Apalagi mereka –Rio, Cakka, dan Agni- tak tahu sebab Ify seperti ini.
Iel pun menceritakan semuanya.
“Ify trauma main musik.
Ayah meninggal saat akan pergi ke konser akbar bersama bunda karena
kecelakaan. Ify berpikir, kalau tidak ada musik, mungkin ayah dan bunda
masih ada sekarang. Dia benci musik karena itu.” Ujar Iel. Tak ada yang
menyela karena tau perkataan Iel belum selesai.
“2 tahun
yang lalu, Ify divonis mengidap kanker otak stadium akhir. Dokter
bilang, dia tak akan bertahan lama. Dan ia memperkirakan kalau pada hari
ini Ify akan pergi. Karena itu .. karena itu gue berusaha jagain dia.
Dia satu-satunya yang gue punya .. dia adik gue yang paling gue sayang
..” kata Iel.
Kedua tangannya mengepal kuat. Rio, Cakka,
dan Agni tahu, dia berusaha menahan tangisnya. Tangis perih karena itu.
Mereka tak menyangka kalau Ify mengalami penyakit separah itu. Ify yang
ceria, Ify yang bersemangat, ternyata .. mengidap penyakit seperti itu.
Dokter
keluar. Iel buru-buru menghampirinya dan bertanya bagaimana keadaan
Ify. Dokter itu berwajah pucat. Apa .. apa tak ada harapan lagi untuk
Ify ?
“Masih ada harapan untuk Ify. Tapi, dia harus di
rawat di Singapore yang peralatan medisnya lebih lengkap.” Ujar dokter.
Mereka sedikit lega.
“Boleh kami masuk, dok ?” tanya Rio.
“Silahkan. Tapi, dia butuh istirahat.”
Mereka
pun masuk ke dalam ruangan yang serba putih itu. Tempat Ify dirawat.

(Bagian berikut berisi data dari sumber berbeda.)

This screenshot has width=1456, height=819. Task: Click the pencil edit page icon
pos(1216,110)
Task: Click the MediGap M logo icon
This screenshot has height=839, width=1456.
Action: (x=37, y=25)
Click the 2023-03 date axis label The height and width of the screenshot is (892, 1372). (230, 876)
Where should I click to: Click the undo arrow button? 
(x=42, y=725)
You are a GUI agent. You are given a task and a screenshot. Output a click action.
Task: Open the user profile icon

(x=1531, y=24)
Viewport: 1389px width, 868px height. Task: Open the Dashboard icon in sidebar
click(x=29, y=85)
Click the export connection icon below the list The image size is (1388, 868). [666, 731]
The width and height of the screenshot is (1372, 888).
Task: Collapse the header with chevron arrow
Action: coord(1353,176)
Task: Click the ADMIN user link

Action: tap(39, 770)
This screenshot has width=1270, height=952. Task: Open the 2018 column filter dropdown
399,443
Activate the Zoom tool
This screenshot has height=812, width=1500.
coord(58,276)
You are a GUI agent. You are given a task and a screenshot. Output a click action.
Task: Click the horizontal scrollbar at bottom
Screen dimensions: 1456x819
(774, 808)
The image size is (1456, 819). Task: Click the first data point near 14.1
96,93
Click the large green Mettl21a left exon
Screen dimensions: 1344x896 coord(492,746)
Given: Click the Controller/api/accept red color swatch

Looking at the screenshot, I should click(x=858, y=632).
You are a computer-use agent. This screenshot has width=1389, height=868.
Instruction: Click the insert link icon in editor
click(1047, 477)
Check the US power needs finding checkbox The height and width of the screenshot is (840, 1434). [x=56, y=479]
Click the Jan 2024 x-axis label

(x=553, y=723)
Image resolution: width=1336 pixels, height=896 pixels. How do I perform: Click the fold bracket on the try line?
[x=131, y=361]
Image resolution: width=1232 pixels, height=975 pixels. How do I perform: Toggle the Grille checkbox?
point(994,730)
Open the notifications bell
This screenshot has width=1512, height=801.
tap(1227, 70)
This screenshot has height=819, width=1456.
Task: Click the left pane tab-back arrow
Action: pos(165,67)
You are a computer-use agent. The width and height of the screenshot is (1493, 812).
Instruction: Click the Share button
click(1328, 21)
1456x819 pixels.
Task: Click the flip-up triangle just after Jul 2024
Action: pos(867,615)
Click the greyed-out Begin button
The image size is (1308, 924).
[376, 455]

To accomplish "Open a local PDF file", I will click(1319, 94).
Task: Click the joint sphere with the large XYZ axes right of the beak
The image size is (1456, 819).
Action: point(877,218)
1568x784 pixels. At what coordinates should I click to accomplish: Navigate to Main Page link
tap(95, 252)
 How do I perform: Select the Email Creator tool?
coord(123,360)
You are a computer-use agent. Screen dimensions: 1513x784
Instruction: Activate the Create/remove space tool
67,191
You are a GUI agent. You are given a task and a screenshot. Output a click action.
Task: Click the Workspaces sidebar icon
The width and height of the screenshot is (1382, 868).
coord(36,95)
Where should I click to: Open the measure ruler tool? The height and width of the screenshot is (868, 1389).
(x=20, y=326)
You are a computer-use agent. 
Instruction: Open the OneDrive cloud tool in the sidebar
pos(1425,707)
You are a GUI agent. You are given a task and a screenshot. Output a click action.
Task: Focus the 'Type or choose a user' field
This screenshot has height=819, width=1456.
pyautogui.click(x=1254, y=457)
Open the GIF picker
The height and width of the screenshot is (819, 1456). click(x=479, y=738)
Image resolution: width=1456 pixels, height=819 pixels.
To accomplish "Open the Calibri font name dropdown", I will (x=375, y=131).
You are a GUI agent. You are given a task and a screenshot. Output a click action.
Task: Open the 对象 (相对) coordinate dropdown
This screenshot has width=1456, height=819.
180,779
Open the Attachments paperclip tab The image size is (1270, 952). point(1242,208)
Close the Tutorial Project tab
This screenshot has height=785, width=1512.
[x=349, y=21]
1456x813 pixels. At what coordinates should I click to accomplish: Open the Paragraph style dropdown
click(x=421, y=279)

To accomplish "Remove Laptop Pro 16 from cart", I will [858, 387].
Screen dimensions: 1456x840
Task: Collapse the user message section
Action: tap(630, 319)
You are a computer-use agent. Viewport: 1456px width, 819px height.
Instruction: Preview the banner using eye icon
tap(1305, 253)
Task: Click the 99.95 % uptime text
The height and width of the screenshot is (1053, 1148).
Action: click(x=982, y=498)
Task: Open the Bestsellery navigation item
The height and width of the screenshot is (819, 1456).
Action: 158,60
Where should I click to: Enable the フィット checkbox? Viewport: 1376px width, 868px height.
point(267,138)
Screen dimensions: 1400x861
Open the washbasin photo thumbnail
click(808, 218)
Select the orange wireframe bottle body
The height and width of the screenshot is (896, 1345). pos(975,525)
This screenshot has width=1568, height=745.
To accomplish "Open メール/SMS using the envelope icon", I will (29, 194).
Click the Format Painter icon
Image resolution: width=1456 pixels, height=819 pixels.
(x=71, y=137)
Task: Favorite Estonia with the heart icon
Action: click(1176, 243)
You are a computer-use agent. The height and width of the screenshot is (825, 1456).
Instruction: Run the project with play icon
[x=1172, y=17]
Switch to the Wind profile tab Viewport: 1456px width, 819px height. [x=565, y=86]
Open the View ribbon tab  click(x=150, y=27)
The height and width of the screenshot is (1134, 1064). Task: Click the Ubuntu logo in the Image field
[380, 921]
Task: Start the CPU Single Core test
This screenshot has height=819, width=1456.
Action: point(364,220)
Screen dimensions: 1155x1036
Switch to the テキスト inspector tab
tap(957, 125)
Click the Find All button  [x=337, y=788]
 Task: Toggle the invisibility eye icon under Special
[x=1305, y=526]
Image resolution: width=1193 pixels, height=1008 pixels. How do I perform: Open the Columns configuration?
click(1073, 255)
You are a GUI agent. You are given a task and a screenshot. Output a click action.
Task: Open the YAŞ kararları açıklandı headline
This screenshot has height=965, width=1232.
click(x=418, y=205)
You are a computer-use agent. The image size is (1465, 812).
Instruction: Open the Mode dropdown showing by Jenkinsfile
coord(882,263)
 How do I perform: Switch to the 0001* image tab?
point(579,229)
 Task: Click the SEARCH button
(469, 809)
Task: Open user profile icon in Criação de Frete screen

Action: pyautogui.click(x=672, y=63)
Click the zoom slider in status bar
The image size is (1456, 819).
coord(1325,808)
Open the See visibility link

Terlihat raut lemah dan tak berdaya di atas kasur. Ya, itu Ify.
“Fy,
kenapa ? kenapa loe nggak bilang sama gue ? Gue .. gue cinta sama loe,
Fy .. Please .. Jangan tinggalin gue ..” ujar Rio. Ify tersenyum.
“Jangan nangis, kak. Aku nggak mau liat kakak dan yang lain nangis. Ify nggak apa-apa, kok.”
“Fy, kamu bakal dirawat di Singapore. Mau, ya ?” tanya Kak Iel.
“Please, Fy .. mau ya ? Demi loe, Fy !” pinta Cakka dan Agni.
“Demi gue, Fy ! Demi gue ! Gue mohon, loe mau. Demi gue.” Pinta Rio.
“Gue mau, kak. Demi loe. Gue sayang sama loe.”